- Afresh Technologies has started offering its food waste reduction technology to grocers for use in their meat, seafood, deli, and foodservice sections, building on the startup’s core business of helping retailers manage their produce operations, according to a Thursday announcement.
- Existing Afresh clients Cub Foods, Fresh Thyme Market and Heinen’s have agreed to adopt the company’s artificial intelligence-driven platform beyond their produce sections in connection with the company’s newly launched effort to expand its presence in grocery stores.
- Afresh is looking to tap into strong interest among supermarket operators in improving their ability to reduce spoilage in their fresh departments while also boosting the shelf life of perishable goods.
Afresh has made a name for itself by developing systems that evaluate variables like sales trends, delivery schedules, perishability and the weather and use that information to guide grocery store employees in placing orders for fruits and vegetables.
The company said in the announcement that grocers it works with have seen produce sales rise by an average of 3%, cut shrink by a quarter and stopped 31 million pounds of food from being discarded, adding that those results have spurred demand from retailers for similar solutions to apply elsewhere in their stores.
“We are taking the same approach of bringing easy-to-use, AI-powered tools to these historically underserved, strategically critical departments,” Afresh CEO and co-founder Matt Schwartz said in a statement.
Afresh also counts SpartanNash, Albertson’s, The Save Mart Companies and Bashas’ among its customers.

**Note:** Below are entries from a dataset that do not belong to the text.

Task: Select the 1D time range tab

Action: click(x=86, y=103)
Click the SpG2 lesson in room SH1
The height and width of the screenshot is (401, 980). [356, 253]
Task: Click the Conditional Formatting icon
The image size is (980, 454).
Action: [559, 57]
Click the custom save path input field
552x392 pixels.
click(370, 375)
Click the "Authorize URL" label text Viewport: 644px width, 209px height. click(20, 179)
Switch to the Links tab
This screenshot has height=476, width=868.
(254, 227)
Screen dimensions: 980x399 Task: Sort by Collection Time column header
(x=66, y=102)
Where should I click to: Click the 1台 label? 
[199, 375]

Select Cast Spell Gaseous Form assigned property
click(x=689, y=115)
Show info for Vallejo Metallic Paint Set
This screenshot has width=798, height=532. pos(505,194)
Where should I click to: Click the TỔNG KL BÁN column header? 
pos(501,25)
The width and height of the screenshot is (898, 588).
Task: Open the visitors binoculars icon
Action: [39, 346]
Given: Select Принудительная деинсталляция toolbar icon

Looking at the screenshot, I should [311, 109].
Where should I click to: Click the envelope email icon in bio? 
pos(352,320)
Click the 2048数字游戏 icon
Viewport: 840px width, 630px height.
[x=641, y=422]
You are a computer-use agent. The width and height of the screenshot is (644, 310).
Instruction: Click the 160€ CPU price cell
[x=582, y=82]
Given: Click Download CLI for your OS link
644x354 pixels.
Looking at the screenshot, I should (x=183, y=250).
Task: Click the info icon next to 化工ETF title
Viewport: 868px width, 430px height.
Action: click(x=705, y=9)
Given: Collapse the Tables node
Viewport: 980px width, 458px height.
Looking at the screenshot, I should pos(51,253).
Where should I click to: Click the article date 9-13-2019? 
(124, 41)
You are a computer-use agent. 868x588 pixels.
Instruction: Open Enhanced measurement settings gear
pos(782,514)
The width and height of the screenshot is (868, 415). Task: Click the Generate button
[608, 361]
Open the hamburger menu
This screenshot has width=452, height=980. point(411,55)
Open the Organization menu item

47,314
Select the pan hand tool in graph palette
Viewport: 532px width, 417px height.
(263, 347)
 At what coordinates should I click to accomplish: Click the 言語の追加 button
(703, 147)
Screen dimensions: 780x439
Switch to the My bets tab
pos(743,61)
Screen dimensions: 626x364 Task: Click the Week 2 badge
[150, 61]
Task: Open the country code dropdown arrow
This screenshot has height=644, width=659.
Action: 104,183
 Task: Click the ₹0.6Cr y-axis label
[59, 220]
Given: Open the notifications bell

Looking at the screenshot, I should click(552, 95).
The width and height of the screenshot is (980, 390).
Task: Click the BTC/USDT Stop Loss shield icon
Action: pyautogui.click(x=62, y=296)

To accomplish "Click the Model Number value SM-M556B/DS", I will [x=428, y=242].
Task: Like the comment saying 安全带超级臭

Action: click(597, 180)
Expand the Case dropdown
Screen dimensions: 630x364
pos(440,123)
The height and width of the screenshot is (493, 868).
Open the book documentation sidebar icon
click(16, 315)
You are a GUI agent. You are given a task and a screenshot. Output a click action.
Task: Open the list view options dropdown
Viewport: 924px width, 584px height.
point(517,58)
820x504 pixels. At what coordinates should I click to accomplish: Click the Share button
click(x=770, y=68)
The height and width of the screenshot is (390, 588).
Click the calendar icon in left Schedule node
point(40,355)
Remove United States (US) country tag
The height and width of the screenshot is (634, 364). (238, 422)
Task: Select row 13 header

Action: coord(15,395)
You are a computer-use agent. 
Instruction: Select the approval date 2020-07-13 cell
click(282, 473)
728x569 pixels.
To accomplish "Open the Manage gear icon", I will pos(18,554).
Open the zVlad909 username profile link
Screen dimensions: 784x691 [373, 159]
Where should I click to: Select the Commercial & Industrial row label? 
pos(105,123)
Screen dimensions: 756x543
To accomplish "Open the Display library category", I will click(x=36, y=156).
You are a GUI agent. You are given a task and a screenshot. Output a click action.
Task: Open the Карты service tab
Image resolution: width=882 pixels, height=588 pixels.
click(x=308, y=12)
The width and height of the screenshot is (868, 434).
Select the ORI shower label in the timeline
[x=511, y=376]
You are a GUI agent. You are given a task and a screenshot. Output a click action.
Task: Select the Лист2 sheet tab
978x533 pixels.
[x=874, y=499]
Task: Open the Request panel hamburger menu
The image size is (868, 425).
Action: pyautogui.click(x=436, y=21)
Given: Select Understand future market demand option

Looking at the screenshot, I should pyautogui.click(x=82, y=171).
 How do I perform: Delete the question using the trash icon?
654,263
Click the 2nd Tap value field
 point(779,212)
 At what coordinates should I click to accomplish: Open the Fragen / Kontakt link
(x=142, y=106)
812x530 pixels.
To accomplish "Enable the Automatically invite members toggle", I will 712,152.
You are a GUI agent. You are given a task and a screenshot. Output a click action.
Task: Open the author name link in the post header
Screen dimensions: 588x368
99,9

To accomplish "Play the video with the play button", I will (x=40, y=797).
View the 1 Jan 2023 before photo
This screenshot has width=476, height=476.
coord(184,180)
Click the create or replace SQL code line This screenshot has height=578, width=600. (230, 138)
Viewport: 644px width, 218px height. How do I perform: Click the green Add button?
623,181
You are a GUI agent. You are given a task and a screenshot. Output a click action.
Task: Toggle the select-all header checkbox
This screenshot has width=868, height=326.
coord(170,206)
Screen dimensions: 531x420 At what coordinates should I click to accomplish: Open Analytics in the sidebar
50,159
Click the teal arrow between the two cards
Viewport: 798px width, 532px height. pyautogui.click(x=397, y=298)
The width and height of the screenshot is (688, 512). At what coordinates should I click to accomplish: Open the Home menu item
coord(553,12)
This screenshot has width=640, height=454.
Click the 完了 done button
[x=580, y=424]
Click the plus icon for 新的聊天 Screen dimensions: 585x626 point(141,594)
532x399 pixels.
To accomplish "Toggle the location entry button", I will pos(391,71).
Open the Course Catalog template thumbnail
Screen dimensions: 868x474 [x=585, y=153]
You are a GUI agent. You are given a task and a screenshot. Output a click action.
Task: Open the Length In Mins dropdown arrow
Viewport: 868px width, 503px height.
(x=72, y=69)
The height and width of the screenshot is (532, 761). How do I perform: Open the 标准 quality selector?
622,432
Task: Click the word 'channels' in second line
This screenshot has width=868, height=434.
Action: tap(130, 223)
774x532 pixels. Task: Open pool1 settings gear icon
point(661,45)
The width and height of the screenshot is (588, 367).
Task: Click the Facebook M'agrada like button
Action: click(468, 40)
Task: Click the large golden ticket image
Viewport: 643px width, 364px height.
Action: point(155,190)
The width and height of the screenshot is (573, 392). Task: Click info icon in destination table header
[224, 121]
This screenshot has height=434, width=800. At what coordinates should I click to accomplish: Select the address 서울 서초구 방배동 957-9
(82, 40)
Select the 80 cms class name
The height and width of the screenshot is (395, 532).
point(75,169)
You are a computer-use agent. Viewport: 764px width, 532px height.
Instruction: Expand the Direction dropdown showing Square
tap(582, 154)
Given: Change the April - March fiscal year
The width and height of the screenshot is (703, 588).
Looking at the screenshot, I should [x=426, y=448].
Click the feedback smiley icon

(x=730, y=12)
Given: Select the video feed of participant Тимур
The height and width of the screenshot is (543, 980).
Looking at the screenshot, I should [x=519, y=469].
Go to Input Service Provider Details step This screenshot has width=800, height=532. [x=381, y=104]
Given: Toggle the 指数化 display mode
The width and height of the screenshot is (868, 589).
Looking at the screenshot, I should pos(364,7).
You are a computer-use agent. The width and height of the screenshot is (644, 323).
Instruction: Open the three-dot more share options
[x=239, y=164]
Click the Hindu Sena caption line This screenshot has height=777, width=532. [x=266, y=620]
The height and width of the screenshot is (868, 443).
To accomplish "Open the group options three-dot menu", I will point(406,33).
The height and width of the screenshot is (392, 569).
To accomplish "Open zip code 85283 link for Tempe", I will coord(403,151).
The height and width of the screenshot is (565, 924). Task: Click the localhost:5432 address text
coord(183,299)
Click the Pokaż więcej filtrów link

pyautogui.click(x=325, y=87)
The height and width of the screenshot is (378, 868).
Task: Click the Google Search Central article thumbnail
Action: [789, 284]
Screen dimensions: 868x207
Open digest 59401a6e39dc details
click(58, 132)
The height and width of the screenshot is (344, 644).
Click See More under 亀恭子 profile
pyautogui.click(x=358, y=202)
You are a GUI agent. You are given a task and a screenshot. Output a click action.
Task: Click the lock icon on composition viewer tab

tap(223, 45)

The company, which was founded in 2017 and is based in San Francisco, brought in $115 million in a series B round of fundraising last August, noting that it intended to use the new capital to help bring its Fresh Operating System to grocery categories other than produce.
In announcing its expansion, Afresh said its strategy for developing inventory-management systems is founded on a conclusion that data about fresh food departments is imperfect. With that in mind, the company said, it designed technology to assume that information it processes contains errors and to take those flaws into account when making recommendations.
Afresh added that it has sought to develop a platform that requires relatively little worker training and found that workers are highly likely to use it as a result. Employees use tablet computers to place orders to enter information as they move around the store.
Afresh said it expects its technology to prove especially useful in meat departments, noting that it can help workers be more efficient by placing pre-filled orders for packages of fresh items that have longer shelf lives, such as bacon. Afresh’s platform can also help workers determine when to order items like chicken that spoil rapidly.